# Wilderness EMT Module



## medicdan (Dec 2, 2007)

I have always been interested in becoming a WEMT, since I love hiking, and have been in situations when one of my friends has needed help and I couldnt. Now that I am an EMT, I feel somewhat better prepared to help, but am still very reliant on an ambulance, higher trained crews, and have become depentent on fairly quick evacuation times to higher medical personnel (MD at ER). 
In mid-January I am taking a trip on a research ship in the pacific ocean (24 participants, 10 staff), and MAY have the highest medical training on board (I asked the staff on the program and they have confirmed). There will be times where we are making 21 day ocean crossings-- without seeing land.  My understanding is that the boat carries a backboard, and some drugs, and because we will be in international water, the Capitan is in charge. 

I really dont know what to do for 21 days, if something happens. Given we will never really be out of communication (one of the wonders and horrors of modern technology), and I hope can talk to an MD if we need, it is scary. 

Thus, I am interested in taking a WEMT module course, although most that I have found are based in the woods and hiking. While these are great skills to have (and I am sure I will use them while hiking), I am looking for a course in true wilderness medicine-- how to keep a hemorrhaging patient stable for long periods of time, how to tell if a fall from X feet is serious or not (at this point, I bboard everyone and bring to ER to clear for injury, etc. 
Do you know of any? How long are these courses? Are they eligible for CEUs (trying to kill two birds with one stone). How far (from MA) would I have to travel? 

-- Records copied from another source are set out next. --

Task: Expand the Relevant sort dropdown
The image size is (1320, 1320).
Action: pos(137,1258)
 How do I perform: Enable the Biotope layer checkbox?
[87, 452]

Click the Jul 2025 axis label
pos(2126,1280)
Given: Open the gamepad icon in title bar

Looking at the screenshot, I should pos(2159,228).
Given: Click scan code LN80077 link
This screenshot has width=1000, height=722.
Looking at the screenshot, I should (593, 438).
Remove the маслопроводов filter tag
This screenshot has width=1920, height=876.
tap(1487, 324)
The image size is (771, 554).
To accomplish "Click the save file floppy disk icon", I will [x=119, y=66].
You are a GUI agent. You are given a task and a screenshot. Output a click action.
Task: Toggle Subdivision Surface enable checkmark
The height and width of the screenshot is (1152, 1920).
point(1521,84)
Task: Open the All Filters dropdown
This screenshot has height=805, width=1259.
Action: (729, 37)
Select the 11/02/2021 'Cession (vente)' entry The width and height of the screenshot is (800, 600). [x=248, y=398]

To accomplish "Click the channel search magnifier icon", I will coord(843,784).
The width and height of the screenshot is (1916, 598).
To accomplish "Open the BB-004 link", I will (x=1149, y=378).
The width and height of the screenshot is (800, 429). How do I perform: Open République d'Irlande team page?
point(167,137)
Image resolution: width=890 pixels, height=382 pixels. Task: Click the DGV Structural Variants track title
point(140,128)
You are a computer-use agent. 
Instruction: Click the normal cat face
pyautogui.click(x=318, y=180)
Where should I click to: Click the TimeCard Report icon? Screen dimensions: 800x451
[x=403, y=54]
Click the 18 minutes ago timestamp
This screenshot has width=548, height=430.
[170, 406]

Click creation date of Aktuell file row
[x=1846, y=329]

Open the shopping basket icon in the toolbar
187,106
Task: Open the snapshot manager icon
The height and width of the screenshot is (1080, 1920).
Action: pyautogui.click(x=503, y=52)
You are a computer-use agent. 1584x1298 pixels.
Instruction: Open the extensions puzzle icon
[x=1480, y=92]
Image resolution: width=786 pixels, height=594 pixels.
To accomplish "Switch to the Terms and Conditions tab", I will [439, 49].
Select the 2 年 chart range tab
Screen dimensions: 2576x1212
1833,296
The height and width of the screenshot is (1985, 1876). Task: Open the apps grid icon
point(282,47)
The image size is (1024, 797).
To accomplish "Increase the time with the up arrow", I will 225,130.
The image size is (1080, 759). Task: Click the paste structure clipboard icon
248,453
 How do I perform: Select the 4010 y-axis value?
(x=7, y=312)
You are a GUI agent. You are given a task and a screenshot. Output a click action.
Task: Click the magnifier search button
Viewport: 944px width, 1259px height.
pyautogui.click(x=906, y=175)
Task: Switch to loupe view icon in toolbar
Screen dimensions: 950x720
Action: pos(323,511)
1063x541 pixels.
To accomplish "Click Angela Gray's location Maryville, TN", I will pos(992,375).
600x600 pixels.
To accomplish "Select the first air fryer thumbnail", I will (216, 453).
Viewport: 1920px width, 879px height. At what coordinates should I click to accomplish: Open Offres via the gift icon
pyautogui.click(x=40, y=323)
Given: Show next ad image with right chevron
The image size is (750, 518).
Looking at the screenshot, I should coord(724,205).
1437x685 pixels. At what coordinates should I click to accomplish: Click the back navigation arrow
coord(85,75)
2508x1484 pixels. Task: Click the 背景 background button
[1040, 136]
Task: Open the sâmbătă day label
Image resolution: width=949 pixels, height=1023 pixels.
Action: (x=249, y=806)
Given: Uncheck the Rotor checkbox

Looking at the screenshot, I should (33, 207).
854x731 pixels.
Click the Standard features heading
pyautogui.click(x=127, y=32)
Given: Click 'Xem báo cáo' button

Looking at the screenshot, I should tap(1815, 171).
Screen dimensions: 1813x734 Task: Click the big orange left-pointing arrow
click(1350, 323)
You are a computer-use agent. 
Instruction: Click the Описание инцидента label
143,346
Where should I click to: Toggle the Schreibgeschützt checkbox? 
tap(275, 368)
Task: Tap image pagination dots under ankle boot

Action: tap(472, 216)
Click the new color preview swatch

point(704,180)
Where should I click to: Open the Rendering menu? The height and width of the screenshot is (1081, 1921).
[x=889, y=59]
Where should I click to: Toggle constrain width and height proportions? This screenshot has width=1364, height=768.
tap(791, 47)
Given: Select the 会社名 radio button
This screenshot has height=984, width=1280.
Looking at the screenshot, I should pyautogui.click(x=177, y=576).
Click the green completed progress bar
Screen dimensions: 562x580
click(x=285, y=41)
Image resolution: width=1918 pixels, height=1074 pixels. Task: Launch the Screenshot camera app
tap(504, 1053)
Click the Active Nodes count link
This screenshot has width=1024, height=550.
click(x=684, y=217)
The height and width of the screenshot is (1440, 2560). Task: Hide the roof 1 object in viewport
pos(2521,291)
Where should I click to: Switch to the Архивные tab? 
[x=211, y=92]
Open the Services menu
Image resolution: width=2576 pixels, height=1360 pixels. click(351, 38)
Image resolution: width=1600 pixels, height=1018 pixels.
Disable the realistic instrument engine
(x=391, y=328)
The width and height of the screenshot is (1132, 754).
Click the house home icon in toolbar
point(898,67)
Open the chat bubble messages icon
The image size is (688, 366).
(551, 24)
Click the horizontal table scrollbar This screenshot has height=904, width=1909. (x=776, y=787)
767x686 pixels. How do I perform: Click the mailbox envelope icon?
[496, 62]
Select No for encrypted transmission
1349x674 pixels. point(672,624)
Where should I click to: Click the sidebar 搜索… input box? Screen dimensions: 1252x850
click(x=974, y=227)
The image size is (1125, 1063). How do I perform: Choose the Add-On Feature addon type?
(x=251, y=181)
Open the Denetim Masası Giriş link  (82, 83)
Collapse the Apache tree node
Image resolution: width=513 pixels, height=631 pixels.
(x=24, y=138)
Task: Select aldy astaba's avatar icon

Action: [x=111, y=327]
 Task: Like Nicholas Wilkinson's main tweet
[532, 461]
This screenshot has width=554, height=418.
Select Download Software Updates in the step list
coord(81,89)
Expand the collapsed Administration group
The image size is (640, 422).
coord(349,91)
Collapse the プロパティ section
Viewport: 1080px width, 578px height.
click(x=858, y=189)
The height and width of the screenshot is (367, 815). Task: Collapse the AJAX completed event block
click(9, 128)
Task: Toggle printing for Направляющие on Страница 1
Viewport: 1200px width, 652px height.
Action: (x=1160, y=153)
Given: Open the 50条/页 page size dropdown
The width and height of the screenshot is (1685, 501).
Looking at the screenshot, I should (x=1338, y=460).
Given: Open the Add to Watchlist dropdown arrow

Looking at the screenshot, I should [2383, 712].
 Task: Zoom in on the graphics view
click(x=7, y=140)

Since this is the Wilderness medical section, and there has not been much discussion of WEMTs, I hope to open up the conversation. What is the role of the WEMT? Wilderness Paramedics? Air Rescue? WEMTs, how to you keep your skills up? What are important supplies to carry whenever? 

Please let me know if you think I am off base with this. 
Thanks a lot for your help,


DES


----------



## BossyCow (Dec 3, 2007)

I am an ASHI instructor for Wilderness EMT.  Their text is a good resource for you to study.  Ironically, my state doesn't recognize Wilderness EMT but many get the cert anyway just to have the training and knowledge.  I work with a Search and Rescue group that can have a 2 or 3 day hike out with a patient.  

You can check with the local ASHI (American Safety and Health Institute) for classes in your area.  Where are you from?


----------



## medicdan (Dec 3, 2007)

BossyCow said:


> I am an ASHI instructor for Wilderness EMT.  Their text is a good resource for you to study.  Ironically, my state doesn't recognize Wilderness EMT but many get the cert anyway just to have the training and knowledge.  I work with a Search and Rescue group that can have a 2 or 3 day hike out with a patient.
> 
> You can check with the local ASHI (American Safety and Health Institute) for classes in your area.  Where are you from?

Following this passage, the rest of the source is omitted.